Я лишь усмехаюсь Вике, толкая подругу в бок:

– Ну и где твоя обещанная Валюха?

– А ты что, не узнала её разве? – девушка хитро щурит свои карие глаза и кивает куда-то за спину. – Смотри, вот эта принцессочка, что сидит рядом с Антошей.

– Что? – Я разворачиваюсь настолько резко, что скидываю локтем пенал и пару книг Саши Мезенцева, что сидел прямо за мной. – Извини, Сань, я не хотела.

– Ничего страшного, – откликается он и лениво наклоняется под парту, но я даже не обращаю на него внимания, во все глаза пялясь на мило болтающую парочку, что не обращала на меня и созданного мной переполоха никакого внимания.
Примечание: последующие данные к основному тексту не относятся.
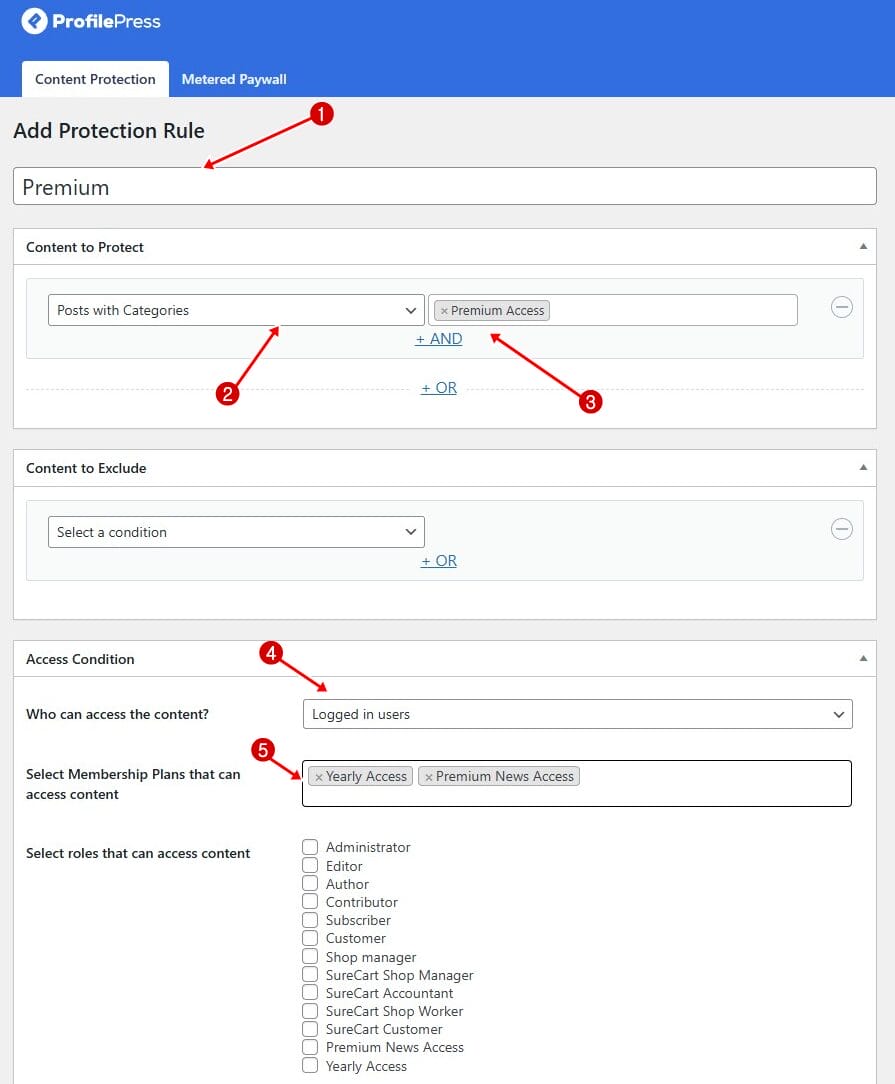Add an AND condition to protect rule
This screenshot has height=1084, width=895.
click(439, 339)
Валентина изменилась. Очень сильно. Из грязнули-замарашки в неопрятных, грязных и неглаженых вещах она превратилась в… Да правильно Вика сказала, в принцессочку. Аккуратненькое маленькое платьице в красную клеточку, милые распущенные волосы, идеально выкрашенные явно дорогим мастером, аккуратные брови и макияж. Девочка-мечта, если не знать, какой она была в начальных классах.
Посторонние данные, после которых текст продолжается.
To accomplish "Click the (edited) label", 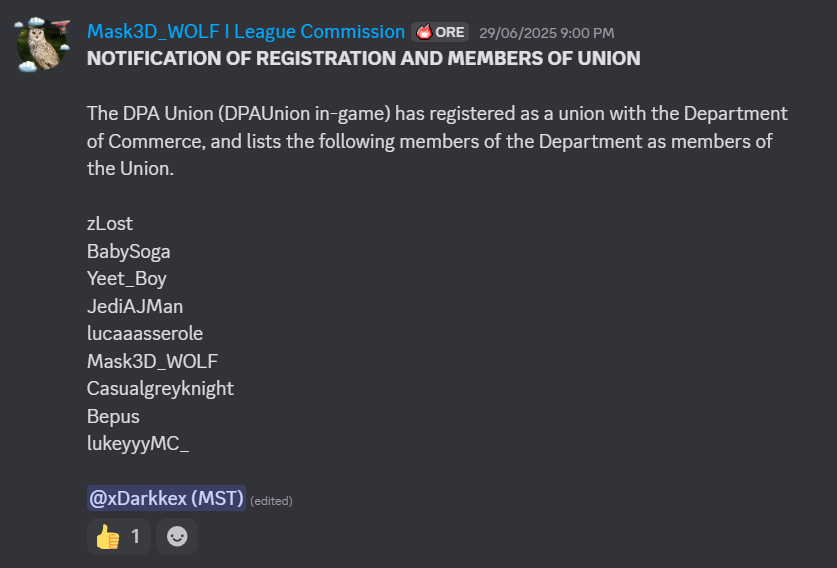I will [271, 501].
Вот она поднимает ручку с красивым, дорогим маникюром и прикладывает ее к рту, скрывая улыбку, вызванную какой-то репликой Антона.

Меня затошнило.

– Руди, ты куда? – Вика пытается схватить меня за руку, когда я подскакиваю на месте, роняя стул, но я убираю запястье, и рука девушки с глухим стуком здоровается с партой, вызывая гневное шипение.

Все взгляды направленны на меня, и все, что я могу, это презрительно хмыкнуть, бросив надменный взгляд на девчонку, которая наконец-то соизволила обратить на меня свое внимание, и удалиться из класса, сказав учительнице, что мне не хорошо.

А мне действительно было очень нехорошо. Сердце в груди скакало как бешенное, пока я летела в курилку, еще бы чуть-чуть, и я банально бы сорвалась на бег, но гордость не позволяла. Она заставляла идти спокойно и размеренно, высокомерно кивая редким знакомым, которые так же, как и я, безбожно прогуливали классные часы.

– Вопрос, который я всегда буду задавать Вселенной, но на который никогда не получу ответ: почему, блядь, не я? – Голова прислоняется к холодному кирпичу школы, и я недовольно морщусь, когда дым от сигареты лезет в глаза.

– Может, потому что ты злобная сука?

– И тебе привет, Паш. Как дела?

– Пока не родила, – хохочет парень, присаживаясь на лавку и закуривая. Лучший друг Антона. Лучший и единственный, человек, который знает о нем да, наверное, то, сколько раз Антон дрочит в день. В минутах. Человек, с которым, как не странно, у меня более-менее неплохие отношения, держащиеся на постоянном стёбе и добрых унижениях. – Но жду тройню. Че проёбываешься, Злобина?

– Да ты уже сам всё знаешь, Паш. Ты же был на классном часу и видел, как Антон мило шушукался с этой замарашкой!

– Ну, не такой уж и замарашкой, хочу я тебе сказать! – он пошловато облизывает губы и подмигивает мне, вызывая лишь вымученную улыбку. – Раньше – да, раньше она была знатной чмошницей, но сейчас в наш класс прилетела новая конфетка. Конфетка, которая вполне может занять твое место королевы бала.

– Не потянет, – рассмеялась я. – Слишком зашуганная мной раньше. Она побоится мне даже слово сказать!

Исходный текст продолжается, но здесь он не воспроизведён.